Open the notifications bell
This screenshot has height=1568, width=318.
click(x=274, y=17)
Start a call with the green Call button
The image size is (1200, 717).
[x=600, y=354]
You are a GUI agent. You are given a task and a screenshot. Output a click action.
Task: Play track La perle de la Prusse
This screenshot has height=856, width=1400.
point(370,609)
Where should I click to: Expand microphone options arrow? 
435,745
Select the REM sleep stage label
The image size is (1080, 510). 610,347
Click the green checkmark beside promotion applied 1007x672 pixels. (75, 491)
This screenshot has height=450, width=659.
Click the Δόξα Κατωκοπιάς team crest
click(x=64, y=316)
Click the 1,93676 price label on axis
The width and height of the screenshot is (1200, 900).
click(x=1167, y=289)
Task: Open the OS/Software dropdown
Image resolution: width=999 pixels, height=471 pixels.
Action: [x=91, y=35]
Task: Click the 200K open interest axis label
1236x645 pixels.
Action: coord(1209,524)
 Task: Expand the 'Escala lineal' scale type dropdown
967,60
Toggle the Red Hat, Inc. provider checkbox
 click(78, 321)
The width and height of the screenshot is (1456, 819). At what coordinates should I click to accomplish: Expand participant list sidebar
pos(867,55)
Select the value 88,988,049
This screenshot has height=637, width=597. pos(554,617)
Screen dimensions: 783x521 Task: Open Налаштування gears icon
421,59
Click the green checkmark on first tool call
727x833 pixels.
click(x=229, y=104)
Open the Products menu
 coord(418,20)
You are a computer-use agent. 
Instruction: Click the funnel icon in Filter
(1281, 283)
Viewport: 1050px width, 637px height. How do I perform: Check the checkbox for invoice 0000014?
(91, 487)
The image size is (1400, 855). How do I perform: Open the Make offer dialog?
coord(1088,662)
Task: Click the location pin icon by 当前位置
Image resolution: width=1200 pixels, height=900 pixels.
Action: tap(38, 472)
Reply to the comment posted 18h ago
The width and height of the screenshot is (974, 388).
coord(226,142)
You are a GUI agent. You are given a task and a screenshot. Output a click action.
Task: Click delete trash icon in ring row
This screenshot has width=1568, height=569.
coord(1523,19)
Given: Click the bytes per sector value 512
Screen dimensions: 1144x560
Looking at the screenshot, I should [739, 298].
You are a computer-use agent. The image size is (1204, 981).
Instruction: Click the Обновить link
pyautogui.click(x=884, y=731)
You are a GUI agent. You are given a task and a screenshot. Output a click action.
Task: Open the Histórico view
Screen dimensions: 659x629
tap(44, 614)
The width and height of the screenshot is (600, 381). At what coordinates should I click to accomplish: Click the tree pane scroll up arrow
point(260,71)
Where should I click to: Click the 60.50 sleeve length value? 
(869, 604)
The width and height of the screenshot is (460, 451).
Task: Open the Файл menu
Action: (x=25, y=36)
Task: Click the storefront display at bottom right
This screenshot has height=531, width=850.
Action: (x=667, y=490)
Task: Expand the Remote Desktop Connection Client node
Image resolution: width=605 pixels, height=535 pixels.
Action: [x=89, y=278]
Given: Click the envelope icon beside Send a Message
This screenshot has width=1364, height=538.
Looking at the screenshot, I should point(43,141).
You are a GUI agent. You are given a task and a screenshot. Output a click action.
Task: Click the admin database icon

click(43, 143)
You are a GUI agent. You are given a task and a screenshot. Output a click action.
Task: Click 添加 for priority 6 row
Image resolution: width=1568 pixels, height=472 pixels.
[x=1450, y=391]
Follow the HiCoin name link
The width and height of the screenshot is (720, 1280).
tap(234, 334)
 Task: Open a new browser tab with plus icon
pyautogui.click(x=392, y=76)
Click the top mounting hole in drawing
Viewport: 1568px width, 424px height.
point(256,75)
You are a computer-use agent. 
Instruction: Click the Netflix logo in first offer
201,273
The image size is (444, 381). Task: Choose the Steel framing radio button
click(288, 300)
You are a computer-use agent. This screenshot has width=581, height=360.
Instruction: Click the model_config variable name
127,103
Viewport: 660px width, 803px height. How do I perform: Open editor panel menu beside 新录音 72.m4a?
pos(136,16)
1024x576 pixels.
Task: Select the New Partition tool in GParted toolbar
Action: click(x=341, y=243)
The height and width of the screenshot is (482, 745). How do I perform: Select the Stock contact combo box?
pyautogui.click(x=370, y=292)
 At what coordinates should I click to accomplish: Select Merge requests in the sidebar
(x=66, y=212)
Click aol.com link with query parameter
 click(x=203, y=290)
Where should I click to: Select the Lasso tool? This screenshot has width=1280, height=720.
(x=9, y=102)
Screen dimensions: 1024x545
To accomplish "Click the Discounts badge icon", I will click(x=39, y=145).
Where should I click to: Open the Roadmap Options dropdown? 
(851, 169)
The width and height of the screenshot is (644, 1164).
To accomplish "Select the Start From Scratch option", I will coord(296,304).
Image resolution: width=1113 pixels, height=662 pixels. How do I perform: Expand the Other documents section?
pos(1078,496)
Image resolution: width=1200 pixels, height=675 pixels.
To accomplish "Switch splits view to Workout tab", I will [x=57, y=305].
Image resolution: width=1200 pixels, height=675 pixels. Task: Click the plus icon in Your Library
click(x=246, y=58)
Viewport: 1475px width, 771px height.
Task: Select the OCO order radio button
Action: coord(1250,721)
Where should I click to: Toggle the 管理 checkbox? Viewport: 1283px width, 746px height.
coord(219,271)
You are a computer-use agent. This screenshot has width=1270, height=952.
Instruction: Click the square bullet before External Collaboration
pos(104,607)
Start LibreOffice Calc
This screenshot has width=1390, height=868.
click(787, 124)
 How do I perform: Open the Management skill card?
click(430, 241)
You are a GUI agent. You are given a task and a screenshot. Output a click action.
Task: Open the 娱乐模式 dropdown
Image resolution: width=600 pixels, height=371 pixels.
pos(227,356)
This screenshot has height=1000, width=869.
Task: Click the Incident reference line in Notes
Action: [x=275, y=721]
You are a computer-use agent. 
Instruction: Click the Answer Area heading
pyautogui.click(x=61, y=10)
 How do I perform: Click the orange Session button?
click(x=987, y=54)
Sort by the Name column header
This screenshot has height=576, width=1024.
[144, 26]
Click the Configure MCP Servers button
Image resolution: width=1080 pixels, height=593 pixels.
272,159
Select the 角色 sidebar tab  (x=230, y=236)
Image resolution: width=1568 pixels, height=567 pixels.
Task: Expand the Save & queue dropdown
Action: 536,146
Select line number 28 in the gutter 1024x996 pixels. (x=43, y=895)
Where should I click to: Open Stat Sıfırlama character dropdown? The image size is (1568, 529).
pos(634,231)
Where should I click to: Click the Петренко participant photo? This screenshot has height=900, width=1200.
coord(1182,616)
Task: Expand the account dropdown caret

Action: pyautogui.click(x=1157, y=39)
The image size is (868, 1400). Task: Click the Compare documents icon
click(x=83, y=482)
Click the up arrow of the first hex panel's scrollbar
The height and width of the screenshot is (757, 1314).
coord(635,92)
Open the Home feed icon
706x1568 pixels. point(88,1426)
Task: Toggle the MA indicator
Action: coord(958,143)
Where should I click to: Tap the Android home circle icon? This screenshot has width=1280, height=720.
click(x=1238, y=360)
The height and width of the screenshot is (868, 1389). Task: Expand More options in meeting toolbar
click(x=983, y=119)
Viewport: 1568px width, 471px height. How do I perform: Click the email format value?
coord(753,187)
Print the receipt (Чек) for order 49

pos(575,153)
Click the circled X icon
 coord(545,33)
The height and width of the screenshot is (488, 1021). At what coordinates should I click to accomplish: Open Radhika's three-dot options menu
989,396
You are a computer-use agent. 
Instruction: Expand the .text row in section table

WHAT TO DO. Scan the entries above for the string "axis" and copy each line containing it.

RESULT OF THIS TASK.
Click the 1,93676 price label on axis
Task: Click the 200K open interest axis label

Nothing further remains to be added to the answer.